The reduction of sound to vibration or sensation remains influential because the wave theory explains important aspects of auditory perception. It links perceptual properties like pitch and loudness to physical parameters like frequency and amplitude. This makes the reduction convenient for explaining why a high frequency feels like a high pitch and why a large amplitude feels loud.

But philosophers note the internal contradiction of locating sound where we seem to hear it – how it risks turning auditory perception into a “massive error theory”.1 What is heard if sound is its hearing? It also struggles with phenomena like ultrasound and infrasound – vibrations physically similar to audible sound but outside the range of our hearing.

Sonic realism doesn’t deny the value of the wave account or the correlations between frequency and pitch. It insists that these correlations don’t exhaust sound’s reality. The throb of a subwoofer is more than a sine wave, and the roar of a storm is *more than *a spectrum: they are events, objects and forces that act and withdraw. To say that sound is real in this sense is not to deny complexity. It is to resist the tendency to flatten it into something convenient.

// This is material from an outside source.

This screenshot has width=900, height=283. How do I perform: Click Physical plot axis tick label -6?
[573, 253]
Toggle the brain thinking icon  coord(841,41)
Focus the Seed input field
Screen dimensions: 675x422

Critics like Rein Raud remind us that the term object can be misleading.2 It could suggest a static entity, closed and discrete. Camilla Peeters, writing on noise music, warns that calling the sonic an object risks closing down its becoming.3 We have to walk a line between assertion and reduction – naming sound as real without freezing its form.

Graham Harman brings us to the uncanny middle ground. In The Quadruple Object, he argues that every object has a withdrawn core – something that remains irreducible to any single appearance, form, or function.4 This is what allows us to say: a waveform is not the sound. A perception isn’t the object. That sound retreats – even as it appears. But this notion, too, needs context.

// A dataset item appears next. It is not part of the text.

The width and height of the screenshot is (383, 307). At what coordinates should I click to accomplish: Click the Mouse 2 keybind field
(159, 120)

Raud warns that speculative realism can drift into metaphysical detachment, forgetting that every phenomenon emerges through historical, political, and ecological conditions.5 So, let’s be clear. A sonic object isn’t a frozen unit. It’s an open system. It persists through variation. It resists reduction. It acts through interaction.

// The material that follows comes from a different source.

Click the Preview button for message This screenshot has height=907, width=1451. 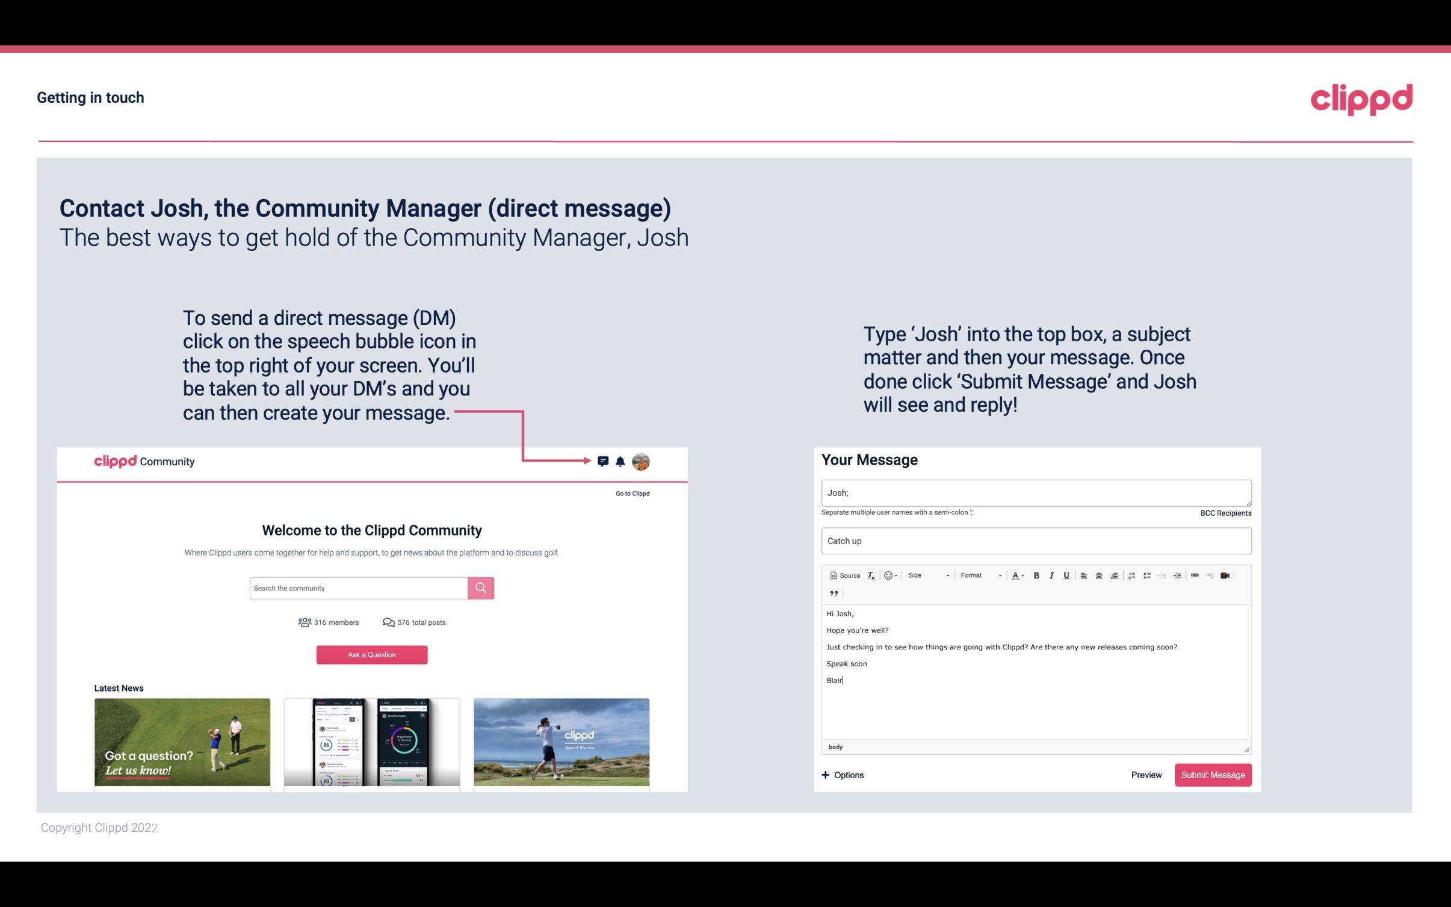1146,775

Peeters calls this “becoming a sound object”: a process that involves entanglement, not essence.6 A noise performance using contact mics on glass, amplified and looped through delay, isn’t a fixed artefact. It’s a machine of difference: one that mutates across space, feedback, material, and attention.

Maurice Merleau-Ponty might have resisted this framing. For him, perception is the site of meaning.7 But this framework puts too much weight on the human. A sonic realism must account for perception – without limiting sound to it. As Salomé Voegelin notes: sounds are real, but their being is contingent.8 They act within systems: of culture, of capitalism. This isn’t contradiction. It’s what realism looks like when it’s awake to power.

A sonic object is not a metaphor. Not a function. It is a machine of becoming – a rhythm of relation, a force that persists through interaction, feedback, withdrawal. To study it is not to explain it away but to follow what it does. To watch how it changes a room, a body, a world. To listen, not for what sound means. But for what it insists.

Notes

  1. Stanford Encyclopedia of Philosophy (n.d.) ‘Sounds’. Available at: https://plato.stanford.edu/entries/sounds/ (Accessed: 26 July 2025).

  2. Raud, R. (2021) Being in Flux: A Post-Anthropocentric Ontology of the Self. Cambridge, Polity.

  3. Peeters, C. (2021) ‘On Becoming a Sound Object: Noise Music as a New Materialist Practice’, Forum+, 28(3).

  4. Harman, G. (2011) The Quadruple Object. Winchester, Zero Books.

  5. Raud, R. (2021) Being in Flux.

  6. Peeters, C. (2021) ‘On Becoming a Sound Object’, pp. 44 to 51.

  7. Merleau-Ponty, M. (2002 [1945]) Phenomenology of Perception. Translated by C. Smith. London, Routledge.

  8. Voegelin, S. (2018) The Political Possibility of Sound: Fragments of Listening. London, Bloomsbury.